• _GIVEN PASSAGE_:
━━━━━━━━

# Repairing concrete sidewalk



## ciera (Nov 19, 2008)

One panel of our sidewalk is original stone (not concrete). However, there are some large cracks around it (where the stone and concrete meet) and there are some dish-like divots in the middle. Kind of like scaling, but on solid stone. The stone is also slightly lower than the surrounding sidewalk, so we're thinking we can just do an overlay. A couple questions though:

1) Will doing a concrete overlay on stone work?

2) How do we handle the large cracks and the shallow overlay? My understanding was we use the premix (with gravel already in it) for the large cracks, but several areas will be only 1/2 inch thick, so it seems like we can't use gravel. Do we use no gravel anywhere, or do we mix two batches (one with and one without) and layer them together?

3) Our books say to do concrete when it's 60-50 degrees. Looks like the weekend is not going to cooperate though. (They originally said 45, and now they're saying 30.) Can we still do this when it's cold? Any special precautions?

Our goal is not to have a long term solution, but at least get us through a couple years with something reasonably flat.

Thanks!


----------



## glennjanie (Nov 19, 2008)

Welcome Ciera:
Standard concrete has to be at least 2" thick to keep from popping off. Putting it on the stone would be no problem otherwise.

━━━━━━━━

• _RECORDS SUPPLIED_:
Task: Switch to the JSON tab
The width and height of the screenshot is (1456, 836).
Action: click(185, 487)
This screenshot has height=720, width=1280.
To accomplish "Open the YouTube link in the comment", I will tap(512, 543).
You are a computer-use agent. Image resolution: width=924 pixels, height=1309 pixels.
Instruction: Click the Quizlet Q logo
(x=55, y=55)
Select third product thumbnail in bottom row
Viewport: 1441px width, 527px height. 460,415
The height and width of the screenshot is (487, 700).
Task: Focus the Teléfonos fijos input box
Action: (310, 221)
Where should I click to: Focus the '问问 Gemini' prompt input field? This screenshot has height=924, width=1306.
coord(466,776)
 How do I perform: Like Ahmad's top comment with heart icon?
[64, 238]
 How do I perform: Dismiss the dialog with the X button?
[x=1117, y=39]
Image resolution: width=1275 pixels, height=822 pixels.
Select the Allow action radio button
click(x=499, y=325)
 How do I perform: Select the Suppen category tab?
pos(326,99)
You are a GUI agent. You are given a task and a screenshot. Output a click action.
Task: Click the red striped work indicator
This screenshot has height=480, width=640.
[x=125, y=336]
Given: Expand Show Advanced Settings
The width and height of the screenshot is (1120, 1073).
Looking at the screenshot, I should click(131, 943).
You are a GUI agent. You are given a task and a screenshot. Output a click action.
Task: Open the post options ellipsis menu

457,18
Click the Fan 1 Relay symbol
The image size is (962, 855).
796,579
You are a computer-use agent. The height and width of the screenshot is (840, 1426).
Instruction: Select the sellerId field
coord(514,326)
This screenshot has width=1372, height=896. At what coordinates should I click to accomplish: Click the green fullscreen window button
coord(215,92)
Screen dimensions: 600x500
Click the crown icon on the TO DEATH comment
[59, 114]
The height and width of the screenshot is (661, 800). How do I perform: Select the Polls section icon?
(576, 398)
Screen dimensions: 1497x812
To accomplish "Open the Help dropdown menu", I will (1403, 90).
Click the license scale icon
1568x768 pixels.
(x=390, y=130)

━━━━━━━━

• _GIVEN PROBLEM 1_:
In the sidewalk repair thread:
(a) What is the one panel of the sidewalk made of?
(b) What temperature range do the poster's books recommend for doing concrete?
(c) How thick does the reply say standard concrete must be?
• _GIVEN PROBLEM 2_:
What problems does the first post in the sidewalk repair thread describe with the stone panel? List every one.
• _GIVEN PROBLEM 3_:
Carry on the sidewalk repair thread from its last sentence, continuing glennjanie's reply to ciera.

• _OUTPUT 1_:
(a) Original stone, not concrete.
(b) 60-50 degrees.
(c) At least 2 inches thick.

• _OUTPUT 2_:
- Large cracks around it, where the stone and concrete meet
- Dish-like divots in the middle
- The stone sits slightly lower than the surrounding sidewalk

• _OUTPUT 3_:
There may be an exterior floor patching concrete product that will hold in a thinner situation but I don't know about it. You will need the higher temperatures either way.
Glenn


----------



## ciera (Nov 19, 2008)

Darn, so I basically have to hold off until warmer temps in April? The long range forecast is that we're getting a colder than normal winter, so if it's too cold this weekend, no hope until then I guess.

The book I have implied that a concrete overlay could be extremely thin, but it didn't say anything about a special product. I'll check into that though, thanks!


----------



## yesitsconcrete (Nov 29, 2008)

temp's important when its below 40f when the work's best left to pro's,,, above 40, conc can safely be placed, finished, & cured by anyone w/good conc skills/knowledge/experience,,, caution - be certain temp won't drop below 40f & protect conc w/blankets to retain heat generated by curing ( hydration ),,, conc's exothermic yet it needs its created heat to complete the cure.

an overlay's possible using the correct mtls ( polymers, cement, fine aggregate, & water ) but its VERY tricky & i wouldn't suggest the work to anyone inexperienced,,, any jnts/crks present will reflect in the overlay.

1) Will doing a conc o'lay on stone work?  possibly yes but, generally, no in your instance.

2) large crks & shallow o'lay?   those crks have become working joints & should be addressed w/flexible sealant rather'n any mtl that has no elastomeric quality,,, in short, you cannot address 'em w/conc mix in a bag,,, layering different mix designs will only result in strength to the lever of the weakest mix.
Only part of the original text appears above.